In a move that shocked environmentalists, the government of Brazil's third-largest state has given up a legal fight over protecting a state park in one of the Amazon's most biodiverse areas. The upshot of that decision is that a man responsible for the deforestation of huge swaths of protected land wins with finality a lawsuit against the government. The park will cease to exist.
Antonio Jose Rossi Junqueira Vilela has been fined millions of dollars for deforestation in Brazil and for stealing thousands of hectares of the Amazon rainforest. Yet it was a company linked to him that filed a lawsuit against the state of Mato Grosso, alleging it had improperly set the borders of the Cristalino II State Park.
The park stretches for 118,000 hectares, larger than New York City, and lies in the transition zone between the Amazon and drier Cerrado biomes. It is home to the endemic white-fronted spider monkey (Ateles marginatus), a species endangered because of habitat loss.
In a 3-2 decision, Mato Grosso's upper court ruled that the government's creation of the park in 2001 was illegal because it took place without public consultation.

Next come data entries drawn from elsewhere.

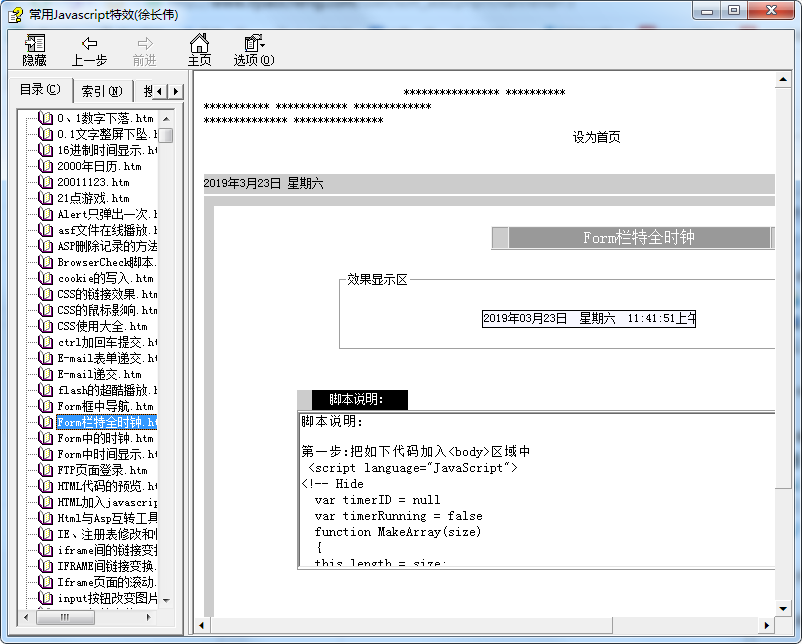Select E-mail表单递交.htm in the contents list
The image size is (802, 644).
click(104, 357)
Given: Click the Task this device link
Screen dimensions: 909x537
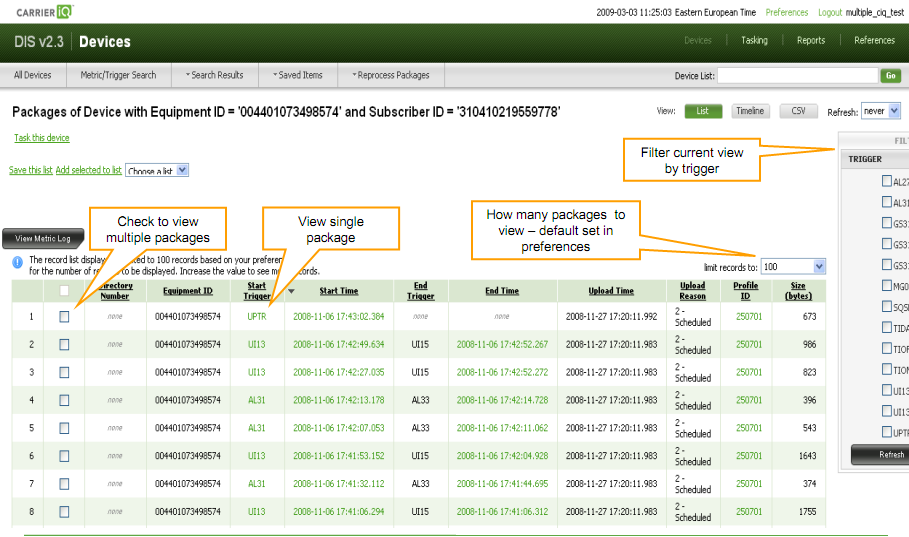Looking at the screenshot, I should coord(42,138).
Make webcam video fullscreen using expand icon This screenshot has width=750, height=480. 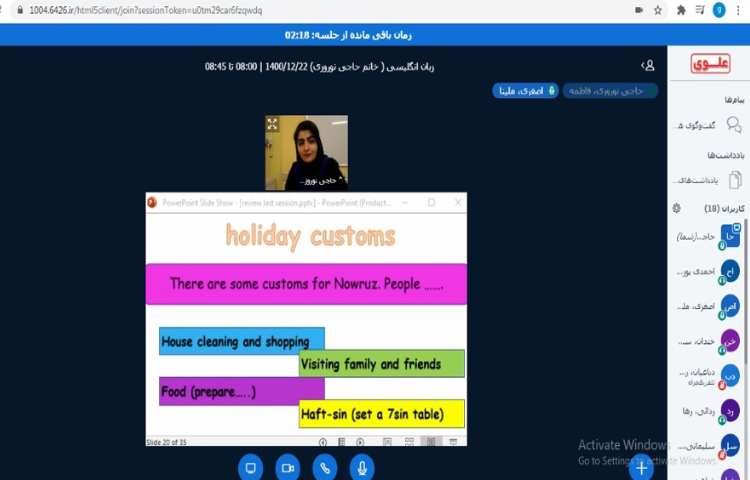(x=272, y=123)
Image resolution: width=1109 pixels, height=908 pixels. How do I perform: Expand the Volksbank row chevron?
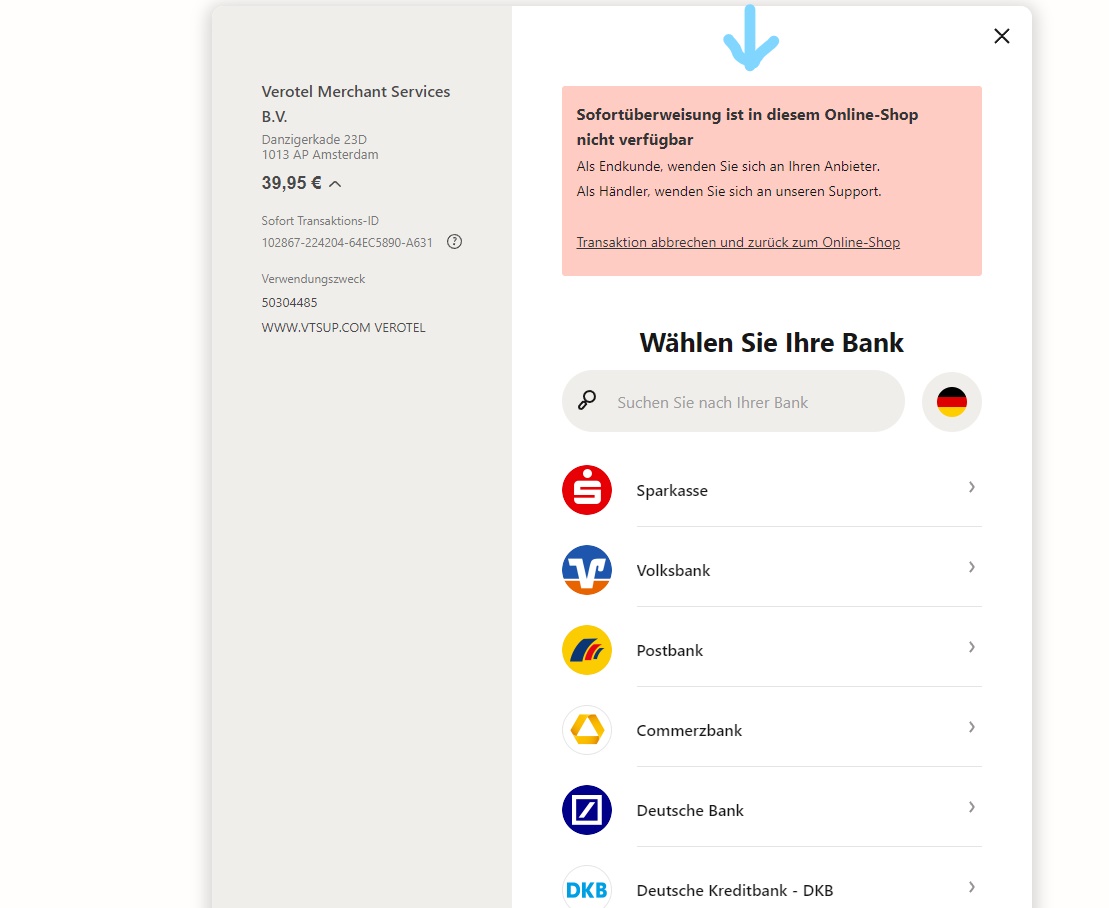pyautogui.click(x=971, y=567)
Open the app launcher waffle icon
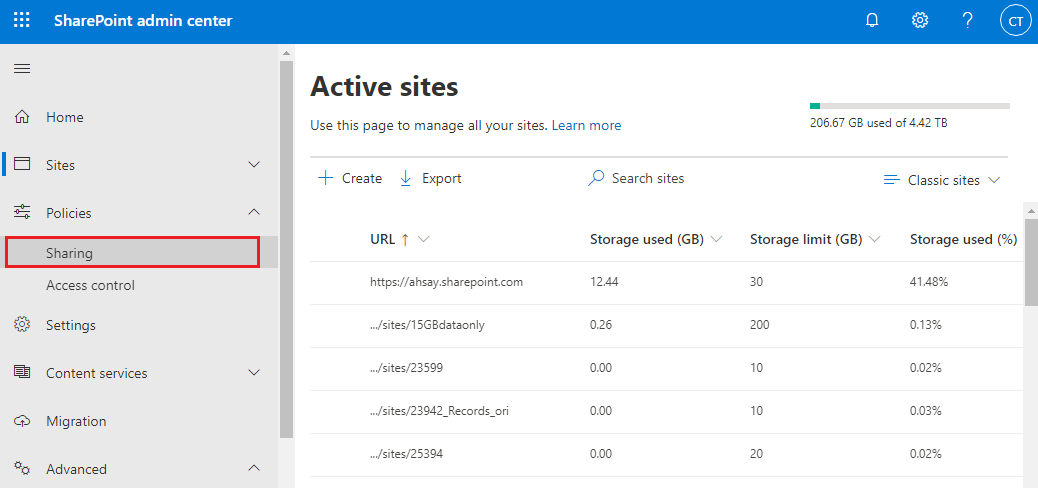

The state government did not appeal that decision, leaving it to become final. Now the park will be officially dissolved, the government press office confirmed to The Associated Press.
The loss of the park is a measure of the state of the Amazon. Not only are environmental laws going unenforced, now a court has invalidated a major protected area. Scientists say not only are ecosystems being lost, but massive deforestation is damaging the forest's ability to absorb carbon dioxide, a crucial role it plays for the planet.
Laying waste to forest
Before he challenged the validity of Cristalino II park, Vilela's presence was well known there. In 2005, he was fined $27 million for destroying 11,000 hectares of forest inside the protected area, according to local press reports at the time.
In 2016, the Vilela family made headlines in Brazil for being at the center of a landmark enforcement operation against deforestation in the Amazon, known as the Flying Rivers Operation, carried out by the Brazilian environment agency, Ibama, the federal police and the attorney general.
Vilela was also indicted for deforesting 30,000 hectares of public forests in Pará state, the equivalent of five Manhattans. Brazil's attorney general called Vilela the worst perpetrator of deforestation the Amazon had ever seen.
Legal proceedings often stretch for many years in Brazil. If convicted in the Pará case, Vilela could be sentenced to more than 200 years in prison. He could be fined more than $60 million.
Attorney Renato Maurílio Lopes, who has represented both Vilela and an affiliate company, did not respond to messages left by The Associated Press Wednesday and Thursday.
According to researcher Mauricio Torres, a geographer from Pará Federal University, Vilela's family follows the "classic script of land grabbing in the Amazon."
The way to steal land in Brazil is to deforest it and then claim it, he said.
"It is through deforestation that the land-robbers concretely mark their ownership of the land and are recognized as 'owners' by other gangs," he wrote to the AP.
According to official data, as of March 2022, Cristalino II had lost some 22,000 hectares to deforestation, even though it is a fully protected area. The area destroyed makes up almost 20% of the park.
Mato Grosso, Brazil's largest soybean-producing state, is run by governor Mauro Mendes, a pro-agribusiness politician and ally of far-right President Jair Bolsonaro, who has repeatedly said Brazil has too many protected areas and vowed not to create more of them.
Mendes' state secretary of the environment is Mauren Lazzaretti, a lawyer who made a career defending loggers against criminal charges related to the environment.
During their tenure, Mato Grosso experienced one of the worst environmental disasters in Brazilian history. In 2020, wildfires burned 40% of the state's Pantanal biome, the world's most extensive tropical wetlands. Mendes signed a law Thursday that allows cattle raising in the Pantanal´s private preservation areas.
Via email, Mato Grosso's Environment Secretary said it will proceed with the park's dissolution and did not appeal because "it was deemed technically unviable." The office noted that the adjacent Cristalino State Park I is still a protected area and covers 66,000 hectares (163,000 acres) of Amazon rainforest.
In a statement, the Mato Grosso Socio-environmental Observatory, a nonprofit network, said that the park's extinction sets a "dangerous precedent" and the state government has shown itself incapable of protecting preserved areas. It said it is assessing legal options to maintain Cristalino II.
"The public should not have to pay the price for the omission and incompetence of the state of Mato Grosso," Angela Kuczach, head of the National Network for Conservation Units, told the AP.